Casing Wear Series - 5: What Have We Learned?

First of all, we realized that the data obtained from a casing wear test did not represent a single property of any one of the three elements (casing, tool joint, drilling fluid) of the casing wear system being tested.

The curve of ‘wear groove depth’ vs. ‘test time’, such as that shown in Figure 1, shows the performance of the entire casing wear system under the operating conditions of the test.

Wear Groove Depth VS Elapsed Test Time

Figure 1: Wear Groove Depth VS Elapsed Test Time

Next, we learned that casing grade, such as K-55, N-80, C-95, was not a good indicator of wear properties. Wear factors for various samples of N-80 casing were uncertain to ± 50%. Often there would be a significant difference in the wear factors obtained from casing samples cut from opposite ends of a 40 foot casing joint. Later tests showed a remarkable lack of correlation between wear factor and just about everything else associated with the composition of the casing alloy.

Every casing wear system should be regarded as unique and individual, and probably not related to any other casing wear system.

The Maurer ‘Wear Factor’, shown in Figure 2, has been shown to predict the performance of casing wear systems encountered in drilling operations with an uncertainty that is consistent with the uncertainty of the field measurements.

What is important in estimating casing wear to be expected during drilling operations is whether the casing wear factor will be 0.2 (oil based mud), 1.0 (some of the new hardbanding alloys), 5 to 8 (unprotected tool joints), or as high as 50 or 70 (X-80 as used in riser pipes).
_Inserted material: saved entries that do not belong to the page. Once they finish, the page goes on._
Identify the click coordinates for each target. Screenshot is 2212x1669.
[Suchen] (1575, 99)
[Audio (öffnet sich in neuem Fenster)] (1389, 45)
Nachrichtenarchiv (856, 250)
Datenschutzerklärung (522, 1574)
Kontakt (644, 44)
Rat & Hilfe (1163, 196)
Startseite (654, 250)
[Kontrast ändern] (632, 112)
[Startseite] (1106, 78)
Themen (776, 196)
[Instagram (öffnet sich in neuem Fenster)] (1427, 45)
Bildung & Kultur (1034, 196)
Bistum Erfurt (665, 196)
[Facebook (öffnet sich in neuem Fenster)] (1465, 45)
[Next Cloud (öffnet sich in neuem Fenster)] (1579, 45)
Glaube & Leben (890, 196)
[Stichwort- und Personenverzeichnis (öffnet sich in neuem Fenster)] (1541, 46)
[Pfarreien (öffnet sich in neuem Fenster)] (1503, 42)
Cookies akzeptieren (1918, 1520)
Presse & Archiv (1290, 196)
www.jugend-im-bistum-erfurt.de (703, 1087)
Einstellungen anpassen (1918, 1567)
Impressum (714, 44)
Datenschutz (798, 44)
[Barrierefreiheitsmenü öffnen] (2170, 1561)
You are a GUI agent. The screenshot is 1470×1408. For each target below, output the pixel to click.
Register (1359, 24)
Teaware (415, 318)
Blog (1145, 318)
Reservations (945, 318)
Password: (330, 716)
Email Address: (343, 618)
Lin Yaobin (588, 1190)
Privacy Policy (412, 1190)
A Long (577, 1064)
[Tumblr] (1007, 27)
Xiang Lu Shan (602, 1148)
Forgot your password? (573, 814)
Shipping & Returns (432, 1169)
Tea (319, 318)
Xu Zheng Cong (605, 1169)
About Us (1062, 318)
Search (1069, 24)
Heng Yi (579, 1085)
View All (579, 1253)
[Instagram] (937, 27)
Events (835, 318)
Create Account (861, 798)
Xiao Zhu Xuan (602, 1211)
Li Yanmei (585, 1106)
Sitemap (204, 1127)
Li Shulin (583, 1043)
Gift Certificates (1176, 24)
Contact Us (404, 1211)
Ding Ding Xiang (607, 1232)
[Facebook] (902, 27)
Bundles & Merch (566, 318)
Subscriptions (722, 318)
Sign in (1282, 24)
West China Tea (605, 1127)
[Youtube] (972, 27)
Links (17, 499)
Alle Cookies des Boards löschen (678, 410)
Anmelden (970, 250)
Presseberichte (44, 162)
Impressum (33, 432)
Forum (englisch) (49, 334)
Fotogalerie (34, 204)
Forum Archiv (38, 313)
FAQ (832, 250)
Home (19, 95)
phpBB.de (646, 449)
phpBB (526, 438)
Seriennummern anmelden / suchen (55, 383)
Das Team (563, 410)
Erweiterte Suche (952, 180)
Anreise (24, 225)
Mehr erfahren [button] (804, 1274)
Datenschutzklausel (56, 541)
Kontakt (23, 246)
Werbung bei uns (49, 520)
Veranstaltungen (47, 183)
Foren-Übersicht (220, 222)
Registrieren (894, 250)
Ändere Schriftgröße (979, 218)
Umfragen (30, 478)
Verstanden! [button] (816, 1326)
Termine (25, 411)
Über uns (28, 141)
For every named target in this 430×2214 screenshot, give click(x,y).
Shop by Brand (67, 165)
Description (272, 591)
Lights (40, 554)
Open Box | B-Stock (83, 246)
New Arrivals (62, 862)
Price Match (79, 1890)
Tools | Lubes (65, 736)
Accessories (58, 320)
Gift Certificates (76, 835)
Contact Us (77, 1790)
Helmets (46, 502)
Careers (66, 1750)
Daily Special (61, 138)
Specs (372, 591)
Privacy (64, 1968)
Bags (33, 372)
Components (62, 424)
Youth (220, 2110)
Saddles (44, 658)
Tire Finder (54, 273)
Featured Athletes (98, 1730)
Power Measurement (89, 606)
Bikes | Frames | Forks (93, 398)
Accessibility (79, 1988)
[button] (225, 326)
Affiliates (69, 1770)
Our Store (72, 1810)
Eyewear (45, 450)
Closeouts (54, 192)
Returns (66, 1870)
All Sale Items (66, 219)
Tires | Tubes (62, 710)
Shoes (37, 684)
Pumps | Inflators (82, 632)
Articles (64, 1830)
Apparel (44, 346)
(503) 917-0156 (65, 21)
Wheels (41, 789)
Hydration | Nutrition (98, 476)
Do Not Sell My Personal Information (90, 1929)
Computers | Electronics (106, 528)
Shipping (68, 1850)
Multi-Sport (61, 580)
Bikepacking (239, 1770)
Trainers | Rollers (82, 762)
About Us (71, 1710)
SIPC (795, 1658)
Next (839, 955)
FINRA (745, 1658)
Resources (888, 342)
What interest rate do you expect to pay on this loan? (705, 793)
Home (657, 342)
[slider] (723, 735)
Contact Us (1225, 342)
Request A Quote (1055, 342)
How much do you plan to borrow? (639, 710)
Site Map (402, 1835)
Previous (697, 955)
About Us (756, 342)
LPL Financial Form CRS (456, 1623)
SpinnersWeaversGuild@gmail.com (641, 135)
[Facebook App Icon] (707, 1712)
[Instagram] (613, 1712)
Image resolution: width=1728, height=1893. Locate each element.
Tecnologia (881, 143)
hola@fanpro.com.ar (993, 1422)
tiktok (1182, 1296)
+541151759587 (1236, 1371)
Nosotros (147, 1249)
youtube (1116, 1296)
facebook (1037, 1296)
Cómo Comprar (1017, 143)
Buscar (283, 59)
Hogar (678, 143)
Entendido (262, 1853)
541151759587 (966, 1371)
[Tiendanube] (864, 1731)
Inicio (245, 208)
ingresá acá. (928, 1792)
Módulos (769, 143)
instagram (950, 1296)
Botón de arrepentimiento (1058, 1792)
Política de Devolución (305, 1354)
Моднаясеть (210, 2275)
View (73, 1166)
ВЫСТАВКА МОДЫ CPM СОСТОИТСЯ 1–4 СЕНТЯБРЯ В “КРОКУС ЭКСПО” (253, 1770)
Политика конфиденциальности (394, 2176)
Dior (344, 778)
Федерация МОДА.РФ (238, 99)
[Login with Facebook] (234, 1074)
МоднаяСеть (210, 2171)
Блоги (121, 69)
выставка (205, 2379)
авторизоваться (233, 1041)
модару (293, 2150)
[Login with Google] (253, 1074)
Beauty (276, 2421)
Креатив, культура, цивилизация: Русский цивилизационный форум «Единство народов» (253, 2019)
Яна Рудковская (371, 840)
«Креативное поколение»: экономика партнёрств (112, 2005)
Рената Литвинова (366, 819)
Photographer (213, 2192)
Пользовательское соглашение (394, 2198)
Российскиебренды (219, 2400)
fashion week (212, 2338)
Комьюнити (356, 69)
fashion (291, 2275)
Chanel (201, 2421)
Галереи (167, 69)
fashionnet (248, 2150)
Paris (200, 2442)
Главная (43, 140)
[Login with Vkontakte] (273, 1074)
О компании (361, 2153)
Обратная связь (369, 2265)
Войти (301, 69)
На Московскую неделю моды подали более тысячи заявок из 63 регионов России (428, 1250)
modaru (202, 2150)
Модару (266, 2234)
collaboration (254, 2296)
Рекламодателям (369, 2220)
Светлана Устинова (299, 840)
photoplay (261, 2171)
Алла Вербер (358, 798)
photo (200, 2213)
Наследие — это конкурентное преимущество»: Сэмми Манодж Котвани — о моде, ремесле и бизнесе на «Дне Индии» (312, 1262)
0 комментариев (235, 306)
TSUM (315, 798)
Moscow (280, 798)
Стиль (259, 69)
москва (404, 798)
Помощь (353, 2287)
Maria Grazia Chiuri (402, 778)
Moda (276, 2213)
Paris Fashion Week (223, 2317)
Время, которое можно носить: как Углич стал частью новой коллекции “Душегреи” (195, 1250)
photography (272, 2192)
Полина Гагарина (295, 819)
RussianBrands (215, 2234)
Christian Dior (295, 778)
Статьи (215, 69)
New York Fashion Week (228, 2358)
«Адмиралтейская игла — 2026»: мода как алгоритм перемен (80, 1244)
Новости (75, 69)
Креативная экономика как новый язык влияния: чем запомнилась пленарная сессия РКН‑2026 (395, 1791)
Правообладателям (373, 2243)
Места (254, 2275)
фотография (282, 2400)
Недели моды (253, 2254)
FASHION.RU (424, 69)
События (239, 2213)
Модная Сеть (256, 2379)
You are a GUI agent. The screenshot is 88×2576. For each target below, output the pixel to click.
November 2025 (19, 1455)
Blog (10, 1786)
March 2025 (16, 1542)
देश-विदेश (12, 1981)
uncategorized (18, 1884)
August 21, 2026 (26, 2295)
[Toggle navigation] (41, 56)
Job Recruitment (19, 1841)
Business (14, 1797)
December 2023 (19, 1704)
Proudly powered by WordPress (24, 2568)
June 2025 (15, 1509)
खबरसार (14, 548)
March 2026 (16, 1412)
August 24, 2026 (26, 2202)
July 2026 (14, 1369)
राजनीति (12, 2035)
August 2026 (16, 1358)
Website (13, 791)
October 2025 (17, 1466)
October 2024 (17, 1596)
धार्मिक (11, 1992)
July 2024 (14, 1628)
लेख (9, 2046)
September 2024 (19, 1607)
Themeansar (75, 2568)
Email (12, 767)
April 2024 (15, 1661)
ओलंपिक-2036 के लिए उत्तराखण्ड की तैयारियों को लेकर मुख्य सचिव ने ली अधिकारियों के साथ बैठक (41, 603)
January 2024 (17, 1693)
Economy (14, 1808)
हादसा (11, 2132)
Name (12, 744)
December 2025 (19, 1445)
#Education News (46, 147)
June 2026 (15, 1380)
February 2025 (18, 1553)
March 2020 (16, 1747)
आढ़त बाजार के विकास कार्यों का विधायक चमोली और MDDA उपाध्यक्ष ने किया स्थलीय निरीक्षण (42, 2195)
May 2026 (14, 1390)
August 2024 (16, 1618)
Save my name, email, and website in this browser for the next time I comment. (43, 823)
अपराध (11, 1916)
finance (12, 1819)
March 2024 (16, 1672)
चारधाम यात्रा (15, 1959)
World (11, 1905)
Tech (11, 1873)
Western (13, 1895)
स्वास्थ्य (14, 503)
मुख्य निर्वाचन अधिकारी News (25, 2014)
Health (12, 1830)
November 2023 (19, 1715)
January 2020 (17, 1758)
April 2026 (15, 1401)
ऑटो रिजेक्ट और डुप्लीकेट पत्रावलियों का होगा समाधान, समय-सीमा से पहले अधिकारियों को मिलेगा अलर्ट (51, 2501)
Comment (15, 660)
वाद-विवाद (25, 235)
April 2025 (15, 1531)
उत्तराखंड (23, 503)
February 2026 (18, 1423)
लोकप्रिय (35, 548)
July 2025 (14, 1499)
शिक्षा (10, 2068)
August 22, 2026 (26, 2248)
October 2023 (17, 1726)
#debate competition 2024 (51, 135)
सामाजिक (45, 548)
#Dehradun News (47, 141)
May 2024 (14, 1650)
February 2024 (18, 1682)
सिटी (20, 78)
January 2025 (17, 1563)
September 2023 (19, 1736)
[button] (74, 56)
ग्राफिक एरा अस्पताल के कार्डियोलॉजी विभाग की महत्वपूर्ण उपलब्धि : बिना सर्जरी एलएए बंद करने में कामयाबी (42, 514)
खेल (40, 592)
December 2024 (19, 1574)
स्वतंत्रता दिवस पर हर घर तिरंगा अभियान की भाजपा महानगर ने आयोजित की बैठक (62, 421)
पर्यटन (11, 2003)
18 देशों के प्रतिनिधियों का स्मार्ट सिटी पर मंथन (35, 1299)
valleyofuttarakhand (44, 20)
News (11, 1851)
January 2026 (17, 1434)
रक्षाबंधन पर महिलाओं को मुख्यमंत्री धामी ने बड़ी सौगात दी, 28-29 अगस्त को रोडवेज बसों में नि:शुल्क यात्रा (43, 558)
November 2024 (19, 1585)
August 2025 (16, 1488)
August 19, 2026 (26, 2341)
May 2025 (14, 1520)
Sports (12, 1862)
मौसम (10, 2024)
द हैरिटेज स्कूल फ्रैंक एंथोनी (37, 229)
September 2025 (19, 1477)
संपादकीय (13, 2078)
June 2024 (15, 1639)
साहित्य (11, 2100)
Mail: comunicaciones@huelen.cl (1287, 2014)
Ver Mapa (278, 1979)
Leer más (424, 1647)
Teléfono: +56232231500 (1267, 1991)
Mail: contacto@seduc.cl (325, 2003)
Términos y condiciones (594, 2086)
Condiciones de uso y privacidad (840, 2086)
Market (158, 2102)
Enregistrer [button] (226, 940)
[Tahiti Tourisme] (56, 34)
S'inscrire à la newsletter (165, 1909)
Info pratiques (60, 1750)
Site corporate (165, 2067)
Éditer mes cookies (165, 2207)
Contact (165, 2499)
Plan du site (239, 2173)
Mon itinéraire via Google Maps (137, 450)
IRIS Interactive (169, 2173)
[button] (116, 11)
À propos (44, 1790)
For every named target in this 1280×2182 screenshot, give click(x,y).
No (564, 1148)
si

Remember that we said that casing grade was no indicator of casing wear rate? I make an exception for X-80, a line pipe, often used as the basis for 21 inch riser pipes. At first, we didn’t believe our own results, but, yes, it was true. This explains the severity of riser wear adjacent to the flex joint at the wellhead.

Casing Wear Groove Volume VS Work Done by Tool Joint

Figure 2: Casing Wear Groove Volume VS Work Done by Tool Joint

The result of extremely high casing wear rate is shown in Figure 3. The tool joint was hardbanded with rough tungsten carbide, as shown in Figure 1 of Casing Wear Series – 1: How we got here?.

Extremely High Casing Wear Rate

Figure 3: Extremely High Casing Wear Rate

This is why rough, field applied Tungsten Carbide has largely been abandoned as a means to protect tool joints during drilling operations. It does protect the tool joints, but is a bit hard on the casing.